Can the World’s Oldest Mummies Survive Climate Change and Other Threats in the Coming Decades?
Up to 7,000 years old, the mummified remains are treasured by local residents
Mummies buried in the Atacama desert of Chile nearly 7,000 years ago have become one with the terrain. They lurk underneath new developments and disrupt attempts to forge new pipes—and are sometimes found less than three feet below ground.
They might seem like the ultimate survivors—after all, they’re nearly 2,000 years older than some of the oldest Egyptian mummies. But the rare archaeological treasures are now an endangered species for reasons beyond their advanced age.
BBC Travel’s Juan Francisco Riumalló reports on the importance of the mummies—the preserved bodies of northern Chile’s Chinchorro people, the “first known culture in the world to mummify their dead,”
Living in the “arid and hostile northern coast” of the Atacama Desert, these “marine hunter-gatherers” maintained a civilization for more than 4,000 years, from 5450 B.C.E. to 890 B.C.E., according to a report from Unesco, the United Nations’ world culture organization.
University of Tarapacá anthropologist Bernardo Arriaza tells the BBC they were “the pioneers of the Atacama Desert.”
But their mummies suffered in the afterlife thanks to climate change and lack of a unified exhibition space. Anthropologists hoped something would change in 2021, when the Chinchorro culture earned a place on Unesco’s World Heritage list. The organization called the settlement “the oldest known archaeological evidence of the artificial mummification of bodies.”
Since their initial documentation in 1917, archaeologists have found more than 280 mummies, reports Agencia EFE’s Javier Martin. Of those, only about 100 are available for public viewing in an exhibition space. The regional government in Arica is now looking into a “dedicated Chinchorro museum and archaeological park” in the area.
Aside from their age, what makes the Chinchorro mummies so unusual is the social status of the dead: Regardless of wealth or family placement, no one was exempt from mummification.
“Everybody was mummified,” archaeologist Valeska Laborde, head of culture and heritage for the municipality of Camarones in Arica, tells EFE. “The Chinchorros did not bury their dead.”
In fact, when a family moved somewhere else, they took the mummified bodies of their family with them, as if the dead “were accompanying” them, Laborde says.
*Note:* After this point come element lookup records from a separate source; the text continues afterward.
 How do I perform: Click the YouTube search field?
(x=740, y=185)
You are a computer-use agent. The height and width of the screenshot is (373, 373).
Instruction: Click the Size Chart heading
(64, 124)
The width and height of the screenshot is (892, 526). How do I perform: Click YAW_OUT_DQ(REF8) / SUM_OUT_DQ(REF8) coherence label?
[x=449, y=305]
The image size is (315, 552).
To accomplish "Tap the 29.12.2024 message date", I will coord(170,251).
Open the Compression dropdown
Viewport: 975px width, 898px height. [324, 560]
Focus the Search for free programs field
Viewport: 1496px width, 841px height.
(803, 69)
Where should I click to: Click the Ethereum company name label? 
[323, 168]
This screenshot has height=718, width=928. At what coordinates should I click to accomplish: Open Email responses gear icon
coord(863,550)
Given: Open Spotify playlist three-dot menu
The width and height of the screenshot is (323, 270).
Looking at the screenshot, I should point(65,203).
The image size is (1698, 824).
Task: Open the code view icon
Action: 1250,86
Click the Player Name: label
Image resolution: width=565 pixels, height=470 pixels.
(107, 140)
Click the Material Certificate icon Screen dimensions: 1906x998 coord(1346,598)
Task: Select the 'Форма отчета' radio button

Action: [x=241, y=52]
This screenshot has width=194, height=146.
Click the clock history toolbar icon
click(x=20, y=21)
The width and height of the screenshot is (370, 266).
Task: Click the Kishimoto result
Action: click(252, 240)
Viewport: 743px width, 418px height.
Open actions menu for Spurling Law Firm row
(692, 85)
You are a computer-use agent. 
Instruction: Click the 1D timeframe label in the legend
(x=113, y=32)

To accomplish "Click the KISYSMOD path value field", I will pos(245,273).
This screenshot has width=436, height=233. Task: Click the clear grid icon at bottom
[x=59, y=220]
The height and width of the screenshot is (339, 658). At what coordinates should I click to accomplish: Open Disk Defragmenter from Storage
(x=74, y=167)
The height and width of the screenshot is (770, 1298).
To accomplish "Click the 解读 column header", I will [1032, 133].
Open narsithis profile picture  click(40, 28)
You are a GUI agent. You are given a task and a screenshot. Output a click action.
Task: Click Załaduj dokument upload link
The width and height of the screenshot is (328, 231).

For a time, the mummifying strategy of the Chinchorro was firmly rooted in the “black mummy” tactic. Retellings explain a process modern people would consider quite gruesome—one that entailed leaving the corpse with no skin or internal organs. Only the skeleton remained. The bones would then be covered in “elaborate confections of reeds, sea lion skins, clay, alpaca wool and wigs of human hair,” writes the Guardian’s Laurence Blair.
For the Chinchorro, these bodies were art. They did not leave behind pottery or other forms of daily creative tools.
“The body becomes a kind of canvas where they express their emotions,” Arriaza tells the Guardian. “The Chinchorro transform their dead into genuine works of pre-Hispanic art.”
They may have also used mummification and preserving the dead as a way to make sense of their unusually high death rate. The soil of the Arica region has a high concentration of natural arsenic, according to research by University of Tarapacá archaeologist Vivien Standen. The Chinchorro also decorated their bodies with manganese paint, which might have unintentionally poisoned them.
In one paper published in the journal Evolutionary Anthropology, Arriaza and Standen refer to the Atacama as a “poisoning environment” for its prehistoric residents. “The rivers that bring life to the Atacama Desert are paradoxically laden with arsenic and other minerals that are invisible and tasteless,” they note.
For those who still live among the mummies, living among the dead is not so much scary as it is a part of their everyday life. Those who reside in Arica embrace the history that surrounds them—and feel it is part of their legacy.
“I feel that we are the continuation of the Chinchorros,” Arica resident Alfredo Guerrero tells the BBC. “ … I am not going to leave this place. I will always remain, so I will always be visiting them.”